Entries taken from a collection:
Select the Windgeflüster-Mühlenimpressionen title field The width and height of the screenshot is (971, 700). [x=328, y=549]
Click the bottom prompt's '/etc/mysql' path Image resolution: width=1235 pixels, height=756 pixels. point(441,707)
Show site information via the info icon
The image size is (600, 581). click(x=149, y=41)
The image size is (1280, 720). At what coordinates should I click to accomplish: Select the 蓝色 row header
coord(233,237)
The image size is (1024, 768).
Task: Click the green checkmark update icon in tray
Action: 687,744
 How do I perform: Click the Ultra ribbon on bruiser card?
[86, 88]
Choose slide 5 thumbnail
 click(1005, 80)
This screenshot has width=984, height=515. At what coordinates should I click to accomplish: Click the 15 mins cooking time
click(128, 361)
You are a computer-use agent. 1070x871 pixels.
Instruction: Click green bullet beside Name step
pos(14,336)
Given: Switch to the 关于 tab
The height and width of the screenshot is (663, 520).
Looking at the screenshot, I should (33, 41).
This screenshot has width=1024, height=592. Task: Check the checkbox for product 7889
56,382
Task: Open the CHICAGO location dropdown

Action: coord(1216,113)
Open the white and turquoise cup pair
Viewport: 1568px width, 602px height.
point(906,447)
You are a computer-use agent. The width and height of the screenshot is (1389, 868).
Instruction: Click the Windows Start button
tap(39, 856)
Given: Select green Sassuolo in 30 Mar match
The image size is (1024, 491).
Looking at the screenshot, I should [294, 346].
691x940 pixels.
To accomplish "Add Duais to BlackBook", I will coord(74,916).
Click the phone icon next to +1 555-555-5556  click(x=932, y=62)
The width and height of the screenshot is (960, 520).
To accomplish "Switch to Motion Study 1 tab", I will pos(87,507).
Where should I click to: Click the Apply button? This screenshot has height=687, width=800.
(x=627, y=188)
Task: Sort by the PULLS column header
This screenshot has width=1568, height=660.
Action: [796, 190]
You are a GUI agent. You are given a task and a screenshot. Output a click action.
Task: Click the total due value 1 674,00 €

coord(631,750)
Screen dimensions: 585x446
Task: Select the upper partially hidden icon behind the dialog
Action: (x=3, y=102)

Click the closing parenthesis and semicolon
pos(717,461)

Problem:
What is needed is every line from the start of the entries through the line containing "Given: Select green Sassuolo in 30 Mar match", returned word for word and nothing else.

Exercise response:
Select the Windgeflüster-Mühlenimpressionen title field The width and height of the screenshot is (971, 700). [x=328, y=549]
Click the bottom prompt's '/etc/mysql' path Image resolution: width=1235 pixels, height=756 pixels. point(441,707)
Show site information via the info icon
The image size is (600, 581). click(x=149, y=41)
The image size is (1280, 720). At what coordinates should I click to accomplish: Select the 蓝色 row header
coord(233,237)
The image size is (1024, 768).
Task: Click the green checkmark update icon in tray
Action: 687,744
 How do I perform: Click the Ultra ribbon on bruiser card?
[86, 88]
Choose slide 5 thumbnail
 click(1005, 80)
This screenshot has width=984, height=515. At what coordinates should I click to accomplish: Click the 15 mins cooking time
click(128, 361)
You are a computer-use agent. 1070x871 pixels.
Instruction: Click green bullet beside Name step
pos(14,336)
Given: Switch to the 关于 tab
The height and width of the screenshot is (663, 520).
Looking at the screenshot, I should (33, 41).
This screenshot has width=1024, height=592. Task: Check the checkbox for product 7889
56,382
Task: Open the CHICAGO location dropdown

Action: coord(1216,113)
Open the white and turquoise cup pair
Viewport: 1568px width, 602px height.
point(906,447)
You are a computer-use agent. The width and height of the screenshot is (1389, 868).
Instruction: Click the Windows Start button
tap(39, 856)
Given: Select green Sassuolo in 30 Mar match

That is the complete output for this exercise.